The authors extract information from newspaper articles and aim to discern whether quantitative measures of these data are useful in predicting future stock market returns. They examine the content of news, quantify the data using word-count indices, and investigate whether the indices are useful in predicting future returns of the German DAX index. They also examine the effect of clustering on predictive power and explore whether the predictive power of news articles has increased over time.
How Is This Research Useful to Practitioners?
Studying the German stock market, the authors find that financial newspaper articles contain information that is valuable in predicting future stock returns. News stories have statistically significant predictive potential in and out of sample, even after controlling for such commonly known factors in regression models as size, value, volatility, term spread, and so forth. The predictive potential of newspaper content has increased over time, according to the authors’ out-of-sample analysis.
They find that word-count indices are significantly correlated with future stock returns. Several words are Granger causative of future DAX returns. The use of statistical word clusters increases predictive power. Seven or more clusters are essential for optimally predicting returns; fewer clusters (e.g., two clusters with “positive” and “negative” sentiment) reduce explanatory power.
When the authors extend their study to the real economy, they find that predictive ability goes down—suggestive of, perhaps, a behavioral explanation. As an application, the authors suggest that news data can help predict future stock returns in Germany. Asset managers with exposure to the German stock markets may find the study beneficial. Quantitative managers and algorithmic traders may also find the study useful in complementing existing models.
Some may consider that the study is an example of data mining—finding clusters of words that might, ex ante, explain market movements. Further validation via application of the authors’ techniques to other news sources and other markets could help reinforce their contentions. If the explanation for the authors’ results is behavioral, then further clarification as to why this might be would be helpful.
How Did the Authors Conduct This Research?
Unstructured newspaper text forms the authors’ raw research material. From newspaper articles published in 1989–2011 in the Handelsblatt, a German financial newspaper, the authors assemble a 236-word list containing nouns, adjectives, verbs, and words with positive and negative sentiment.
To quantify the text, the authors construct word-count indices by counting monthly word occurrence in articles and standardizing with Z-scores. With these foundational word-count indices, the authors conduct univariate, multivariate, and cluster analyses.
For their univariate analysis, the authors calculate correlations between word-count indices and future-period DAX excess returns and run Granger-causality tests. Granger causality is based on cause preceding effect and the cause evidencing distinct predictive power on the effect’s future value.
The authors conduct a multivariate stepwise regression to assess the predictive ability of content using word-count indices as the dependent variable. They control for such predictors as Fama–French size and value factors, macroeconomic factors, foreign stock market effects, the consumer price index, and volatility; they also control for multicollinearity. Goodness of fit is tested using in-sample analyses, whereas predictive ability is tested using out-of-sample tests with rolling time windows. The regression slope of realized and forecasted returns and root mean square error help evaluate predictive ability.
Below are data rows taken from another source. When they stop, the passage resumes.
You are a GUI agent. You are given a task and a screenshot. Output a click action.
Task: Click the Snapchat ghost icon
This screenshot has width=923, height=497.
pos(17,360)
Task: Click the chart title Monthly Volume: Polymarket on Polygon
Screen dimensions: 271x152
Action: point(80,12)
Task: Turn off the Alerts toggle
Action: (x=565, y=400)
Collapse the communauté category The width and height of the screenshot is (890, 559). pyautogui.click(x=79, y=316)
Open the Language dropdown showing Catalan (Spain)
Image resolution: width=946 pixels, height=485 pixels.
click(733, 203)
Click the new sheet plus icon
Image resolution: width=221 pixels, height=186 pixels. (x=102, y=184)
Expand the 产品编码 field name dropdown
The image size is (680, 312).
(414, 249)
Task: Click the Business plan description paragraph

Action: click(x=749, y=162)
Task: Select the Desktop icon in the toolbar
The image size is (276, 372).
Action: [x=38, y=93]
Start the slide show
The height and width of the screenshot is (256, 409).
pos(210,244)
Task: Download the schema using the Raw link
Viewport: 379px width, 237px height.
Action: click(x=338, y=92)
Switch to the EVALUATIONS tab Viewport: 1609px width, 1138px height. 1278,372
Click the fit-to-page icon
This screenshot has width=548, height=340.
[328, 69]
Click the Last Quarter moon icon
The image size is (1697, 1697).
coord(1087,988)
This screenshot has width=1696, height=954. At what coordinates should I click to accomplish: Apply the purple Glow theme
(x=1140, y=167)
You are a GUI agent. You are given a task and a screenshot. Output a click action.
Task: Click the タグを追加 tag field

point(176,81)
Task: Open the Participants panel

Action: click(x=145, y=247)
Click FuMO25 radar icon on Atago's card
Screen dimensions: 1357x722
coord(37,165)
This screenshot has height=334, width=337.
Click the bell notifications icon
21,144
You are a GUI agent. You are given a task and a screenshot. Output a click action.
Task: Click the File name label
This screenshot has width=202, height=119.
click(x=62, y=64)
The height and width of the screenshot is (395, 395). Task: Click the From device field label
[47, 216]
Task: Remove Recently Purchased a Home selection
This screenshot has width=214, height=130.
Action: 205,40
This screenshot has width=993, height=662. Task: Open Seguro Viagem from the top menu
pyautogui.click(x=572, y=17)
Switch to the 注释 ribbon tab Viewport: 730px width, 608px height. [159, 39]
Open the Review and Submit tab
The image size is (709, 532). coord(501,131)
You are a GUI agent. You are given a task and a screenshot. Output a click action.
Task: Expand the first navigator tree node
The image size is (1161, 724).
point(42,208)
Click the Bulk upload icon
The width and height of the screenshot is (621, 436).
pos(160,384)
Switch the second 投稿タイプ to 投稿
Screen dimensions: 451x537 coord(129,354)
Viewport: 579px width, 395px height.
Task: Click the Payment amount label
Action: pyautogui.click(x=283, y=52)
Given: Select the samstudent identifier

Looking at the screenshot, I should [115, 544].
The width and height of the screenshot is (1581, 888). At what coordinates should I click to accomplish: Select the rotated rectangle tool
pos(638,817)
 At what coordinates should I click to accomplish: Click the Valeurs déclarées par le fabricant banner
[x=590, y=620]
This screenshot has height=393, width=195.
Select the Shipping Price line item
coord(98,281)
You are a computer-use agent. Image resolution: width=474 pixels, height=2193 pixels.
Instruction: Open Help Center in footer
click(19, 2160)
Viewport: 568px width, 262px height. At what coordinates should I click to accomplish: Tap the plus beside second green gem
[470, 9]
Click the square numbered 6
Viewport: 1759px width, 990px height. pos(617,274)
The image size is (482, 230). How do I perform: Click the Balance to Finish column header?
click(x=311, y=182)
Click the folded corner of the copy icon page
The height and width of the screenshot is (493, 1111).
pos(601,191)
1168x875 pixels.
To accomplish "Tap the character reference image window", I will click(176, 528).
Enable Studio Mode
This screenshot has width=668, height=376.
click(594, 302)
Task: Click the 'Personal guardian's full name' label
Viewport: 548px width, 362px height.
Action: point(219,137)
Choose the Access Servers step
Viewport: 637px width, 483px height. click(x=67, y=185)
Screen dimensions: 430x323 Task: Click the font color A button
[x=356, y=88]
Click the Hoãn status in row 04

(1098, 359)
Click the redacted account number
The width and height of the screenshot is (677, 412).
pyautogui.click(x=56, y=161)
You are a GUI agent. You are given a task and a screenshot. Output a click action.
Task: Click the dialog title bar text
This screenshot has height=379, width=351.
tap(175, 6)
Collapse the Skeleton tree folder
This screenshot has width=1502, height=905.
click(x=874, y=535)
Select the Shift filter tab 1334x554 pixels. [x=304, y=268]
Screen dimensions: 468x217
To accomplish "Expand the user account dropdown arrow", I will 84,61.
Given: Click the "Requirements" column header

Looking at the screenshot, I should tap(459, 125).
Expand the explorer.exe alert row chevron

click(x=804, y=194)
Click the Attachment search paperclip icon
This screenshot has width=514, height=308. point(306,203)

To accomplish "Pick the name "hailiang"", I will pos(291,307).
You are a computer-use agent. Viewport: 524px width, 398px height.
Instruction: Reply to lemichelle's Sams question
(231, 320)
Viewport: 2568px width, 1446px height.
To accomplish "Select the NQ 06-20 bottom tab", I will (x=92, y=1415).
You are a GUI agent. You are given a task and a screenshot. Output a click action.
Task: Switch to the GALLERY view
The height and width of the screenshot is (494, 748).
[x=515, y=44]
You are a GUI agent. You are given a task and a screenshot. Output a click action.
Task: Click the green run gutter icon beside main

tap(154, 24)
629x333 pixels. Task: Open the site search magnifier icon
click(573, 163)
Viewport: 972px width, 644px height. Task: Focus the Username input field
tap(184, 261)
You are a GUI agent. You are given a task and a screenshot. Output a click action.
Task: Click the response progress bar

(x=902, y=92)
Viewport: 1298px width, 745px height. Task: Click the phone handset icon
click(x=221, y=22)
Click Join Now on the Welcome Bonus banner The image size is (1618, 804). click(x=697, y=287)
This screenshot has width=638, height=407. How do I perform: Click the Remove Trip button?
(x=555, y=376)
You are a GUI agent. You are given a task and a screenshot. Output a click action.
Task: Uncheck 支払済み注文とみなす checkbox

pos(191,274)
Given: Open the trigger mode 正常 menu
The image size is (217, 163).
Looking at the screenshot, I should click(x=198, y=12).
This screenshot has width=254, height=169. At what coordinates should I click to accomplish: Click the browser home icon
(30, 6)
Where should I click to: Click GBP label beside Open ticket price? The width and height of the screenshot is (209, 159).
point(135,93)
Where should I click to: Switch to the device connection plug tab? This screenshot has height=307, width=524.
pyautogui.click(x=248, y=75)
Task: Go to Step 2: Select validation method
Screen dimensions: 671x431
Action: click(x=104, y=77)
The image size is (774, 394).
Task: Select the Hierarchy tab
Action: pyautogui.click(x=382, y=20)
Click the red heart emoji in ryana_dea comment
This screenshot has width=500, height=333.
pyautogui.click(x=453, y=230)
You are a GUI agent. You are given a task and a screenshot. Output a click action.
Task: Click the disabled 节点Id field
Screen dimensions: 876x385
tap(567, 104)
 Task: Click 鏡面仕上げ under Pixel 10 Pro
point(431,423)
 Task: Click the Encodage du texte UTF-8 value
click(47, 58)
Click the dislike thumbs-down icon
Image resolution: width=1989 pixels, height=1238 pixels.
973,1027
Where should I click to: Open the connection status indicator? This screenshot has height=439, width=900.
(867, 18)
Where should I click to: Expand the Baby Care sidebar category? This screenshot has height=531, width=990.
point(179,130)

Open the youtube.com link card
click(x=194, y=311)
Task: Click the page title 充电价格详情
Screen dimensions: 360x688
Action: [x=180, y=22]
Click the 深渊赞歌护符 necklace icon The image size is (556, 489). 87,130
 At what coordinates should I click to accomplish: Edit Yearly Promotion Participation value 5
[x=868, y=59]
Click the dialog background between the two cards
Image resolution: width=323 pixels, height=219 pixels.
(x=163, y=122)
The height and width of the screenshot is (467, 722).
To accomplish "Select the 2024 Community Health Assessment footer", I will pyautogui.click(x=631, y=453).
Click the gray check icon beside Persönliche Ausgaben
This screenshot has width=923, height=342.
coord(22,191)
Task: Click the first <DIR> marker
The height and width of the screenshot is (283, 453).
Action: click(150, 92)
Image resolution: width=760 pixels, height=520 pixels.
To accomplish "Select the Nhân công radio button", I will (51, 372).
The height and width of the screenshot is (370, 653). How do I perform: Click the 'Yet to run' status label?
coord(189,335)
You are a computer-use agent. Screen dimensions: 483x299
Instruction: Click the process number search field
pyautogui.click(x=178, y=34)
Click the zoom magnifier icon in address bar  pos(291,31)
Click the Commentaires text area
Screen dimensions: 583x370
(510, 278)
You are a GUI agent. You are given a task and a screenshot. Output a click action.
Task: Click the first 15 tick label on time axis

Cluster analysis is used to reduce high data dimensionality. Cluster analysis is unsupervised learning, where data are grouped based on similarities. This process is not the same as categorizing data into such predefined categories as negative or positive. A hierarchical clustering algorithm determines cluster proximity using complete linkage, where the maximum Euclidean distance between two points in different clusters determines proximity.
Advances in knowledge, increased computing power, and large amounts of data may result in more interest in quantifying information from text. This study is based on the German stock market. Future paths to explore include other markets and techniques, as well as potential limitations.